══ Listed records ══

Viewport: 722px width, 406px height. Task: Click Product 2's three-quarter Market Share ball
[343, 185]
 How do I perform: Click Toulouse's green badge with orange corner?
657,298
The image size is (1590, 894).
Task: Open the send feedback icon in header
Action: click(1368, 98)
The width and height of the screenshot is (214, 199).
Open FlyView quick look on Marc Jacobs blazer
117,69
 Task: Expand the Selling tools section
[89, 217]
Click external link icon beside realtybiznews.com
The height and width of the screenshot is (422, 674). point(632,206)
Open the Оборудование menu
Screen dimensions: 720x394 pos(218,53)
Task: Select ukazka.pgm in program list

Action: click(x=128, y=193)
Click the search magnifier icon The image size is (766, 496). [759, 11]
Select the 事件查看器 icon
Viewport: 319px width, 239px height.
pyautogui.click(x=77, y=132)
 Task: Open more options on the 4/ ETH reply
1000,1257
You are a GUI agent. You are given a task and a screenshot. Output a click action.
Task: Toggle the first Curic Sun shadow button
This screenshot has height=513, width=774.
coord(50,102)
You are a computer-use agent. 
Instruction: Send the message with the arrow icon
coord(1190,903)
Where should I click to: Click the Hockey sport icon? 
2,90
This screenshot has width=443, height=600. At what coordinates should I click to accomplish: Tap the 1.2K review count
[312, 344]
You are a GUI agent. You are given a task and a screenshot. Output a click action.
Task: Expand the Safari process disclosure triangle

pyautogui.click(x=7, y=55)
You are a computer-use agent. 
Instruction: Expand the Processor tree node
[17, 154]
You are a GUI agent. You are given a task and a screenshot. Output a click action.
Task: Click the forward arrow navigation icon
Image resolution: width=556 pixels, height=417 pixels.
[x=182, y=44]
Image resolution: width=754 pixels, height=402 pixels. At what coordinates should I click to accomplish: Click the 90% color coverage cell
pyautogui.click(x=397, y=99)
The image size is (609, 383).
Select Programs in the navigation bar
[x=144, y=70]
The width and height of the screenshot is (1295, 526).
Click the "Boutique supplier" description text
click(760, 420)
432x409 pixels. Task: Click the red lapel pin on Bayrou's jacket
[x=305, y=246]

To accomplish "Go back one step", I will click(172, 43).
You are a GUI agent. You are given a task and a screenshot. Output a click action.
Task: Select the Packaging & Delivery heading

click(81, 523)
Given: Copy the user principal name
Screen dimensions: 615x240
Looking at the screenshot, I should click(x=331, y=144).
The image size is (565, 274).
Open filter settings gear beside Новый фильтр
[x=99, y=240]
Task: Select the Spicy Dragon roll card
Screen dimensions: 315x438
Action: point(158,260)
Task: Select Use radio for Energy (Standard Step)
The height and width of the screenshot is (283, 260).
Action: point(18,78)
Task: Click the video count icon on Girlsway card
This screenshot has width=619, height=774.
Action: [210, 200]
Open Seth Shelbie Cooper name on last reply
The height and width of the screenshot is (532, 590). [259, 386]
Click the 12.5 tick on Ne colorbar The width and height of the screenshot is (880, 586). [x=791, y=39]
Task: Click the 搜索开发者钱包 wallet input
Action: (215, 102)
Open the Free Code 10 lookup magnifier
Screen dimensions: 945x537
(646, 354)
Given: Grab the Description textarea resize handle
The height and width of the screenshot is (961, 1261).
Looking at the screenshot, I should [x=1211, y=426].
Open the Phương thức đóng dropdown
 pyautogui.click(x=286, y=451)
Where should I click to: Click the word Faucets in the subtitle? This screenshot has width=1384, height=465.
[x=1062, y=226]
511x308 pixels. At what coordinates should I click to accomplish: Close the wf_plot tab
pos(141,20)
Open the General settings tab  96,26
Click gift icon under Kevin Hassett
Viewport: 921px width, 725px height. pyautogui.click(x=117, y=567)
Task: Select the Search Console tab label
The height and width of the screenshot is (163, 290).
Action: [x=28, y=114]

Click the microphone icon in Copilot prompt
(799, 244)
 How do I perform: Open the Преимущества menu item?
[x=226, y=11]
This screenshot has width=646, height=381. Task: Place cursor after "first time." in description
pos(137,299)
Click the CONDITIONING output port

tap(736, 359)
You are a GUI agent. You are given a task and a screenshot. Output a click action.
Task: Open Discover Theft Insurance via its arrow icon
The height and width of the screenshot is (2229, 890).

═══

| What this task involves |
Copy out, exactly as given, the line containing "This screenshot has width=619, height=774." together with every line after it in the material.

| Expected answer |
This screenshot has width=619, height=774.
Action: [210, 200]
Open Seth Shelbie Cooper name on last reply
The height and width of the screenshot is (532, 590). [259, 386]
Click the 12.5 tick on Ne colorbar The width and height of the screenshot is (880, 586). [x=791, y=39]
Task: Click the 搜索开发者钱包 wallet input
Action: (215, 102)
Open the Free Code 10 lookup magnifier
Screen dimensions: 945x537
(646, 354)
Given: Grab the Description textarea resize handle
The height and width of the screenshot is (961, 1261).
Looking at the screenshot, I should [x=1211, y=426].
Open the Phương thức đóng dropdown
 pyautogui.click(x=286, y=451)
Where should I click to: Click the word Faucets in the subtitle? This screenshot has width=1384, height=465.
[x=1062, y=226]
511x308 pixels. At what coordinates should I click to accomplish: Close the wf_plot tab
pos(141,20)
Open the General settings tab  96,26
Click gift icon under Kevin Hassett
Viewport: 921px width, 725px height. pyautogui.click(x=117, y=567)
Task: Select the Search Console tab label
The height and width of the screenshot is (163, 290).
Action: [x=28, y=114]

Click the microphone icon in Copilot prompt
(799, 244)
 How do I perform: Open the Преимущества menu item?
[x=226, y=11]
This screenshot has width=646, height=381. Task: Place cursor after "first time." in description
pos(137,299)
Click the CONDITIONING output port

tap(736, 359)
You are a GUI agent. You are given a task and a screenshot. Output a click action.
Task: Open Discover Theft Insurance via its arrow icon
The height and width of the screenshot is (2229, 890).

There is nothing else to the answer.